Any hope for a turnaround at GoPro Inc (GPRO -5.70%) seems to be getting more unlikely by the day. Not only is the COVID-19 pandemic taking its toll on retail and travel, but the economic destruction left in its wake may also have an effect long after life gets back to "normal."

The company has struggled to grow revenue or return to profitability even as the economy grew over the last few years. Now that millions of people are out of work in the U.S. and the economy is expected to contract for the foreseeable future, it's hard to see a recovery for the company. 

GoPro Hero 8 with mods attached.

Image source: GoPro.

COVID-19 has hit GoPro's biggest markets

GoPro has always touted itself as an action camera company. It's tried to branch out beyond snowboard and skydiving videos with drones and 360 cameras, but at the end of the day, the company is still an action camera company. 

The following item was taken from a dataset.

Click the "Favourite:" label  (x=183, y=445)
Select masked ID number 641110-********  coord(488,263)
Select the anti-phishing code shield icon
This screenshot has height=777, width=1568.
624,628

The problem right now is that travel is virtually shut down around the world. Ski and snowboard mountains are shut down, parks are closed, and the demand for action cameras will likely go with it. 

First and second-quarter sales will certainly be hampered, but they aren't necessarily critical for GoPro given its reliance on the holiday season. But the COVID-19 crisis doesn't appear to be going away anytime soon, and neither will the aftermath. So far in the U.S., there are already 10 million people out of work and millions of small businesses are on unstable footing, if not worse, given a likely large slowdown in the economy. That could make a $400 discretionary gift a little harder to manage in the 2020 holiday season, when GoPro needs to have a big jump in demand. And it wasn't like GoPro was swimming in cash even when the economy was good. 

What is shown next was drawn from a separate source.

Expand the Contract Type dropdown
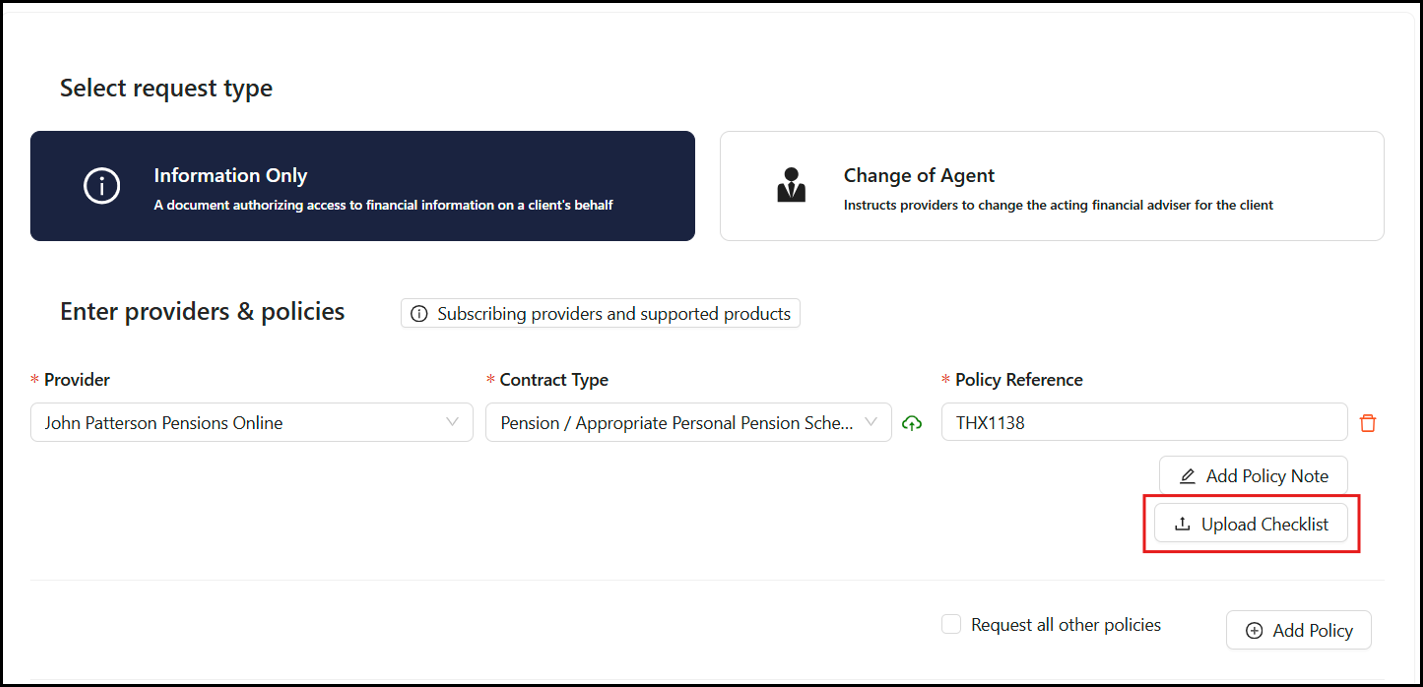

GoPro doesn't have much cushion to fall back on

This is a time when investors should be looking at how much flexibility companies have on their balance sheets or how much of a drop in revenue companies can absorb without burning too much cash. In GoPro's case, the picture isn't good. 

GoPro was losing money and burning cash long before we knew what COVID-19 was. And with $415 million of operating expenses alone in 2019, the cash will go quickly if sales tumble this spring and summer. 

GPRO Revenue (TTM) Chart

GPRO Revenue (TTM) data by YCharts

The balance sheet doesn't look much better. GoPro had $148.8 million of debt on the balance sheet at the end of 2019 and just $150.3 million in cash. Cash burn has been high in the last five years and 2020 may be worse than years past. 

GPRO Cash and Equivalents (Quarterly) Chart

GPRO Cash and Equivalents (Quarterly) data by YCharts

If GoPro starts burning through the cash it has, there may not be many places to turn. The stock is already trading at new lows, debt markets may be closed to such a risky company, and a bailout isn't likely. Financially, GoPro is in trouble. 

GoPro has value to someone

If there's any kind of silver lining, it's that GoPro might have value to some other camera or technology company. The brand is still strong, and GoPro launched arguably its best products lineup in 2019. Maybe finding a buyer for the company is the best option. 

Outside of another company saving GoPro, it doesn't look like the company is set up to last very long if the COVID-19 pandemic continues.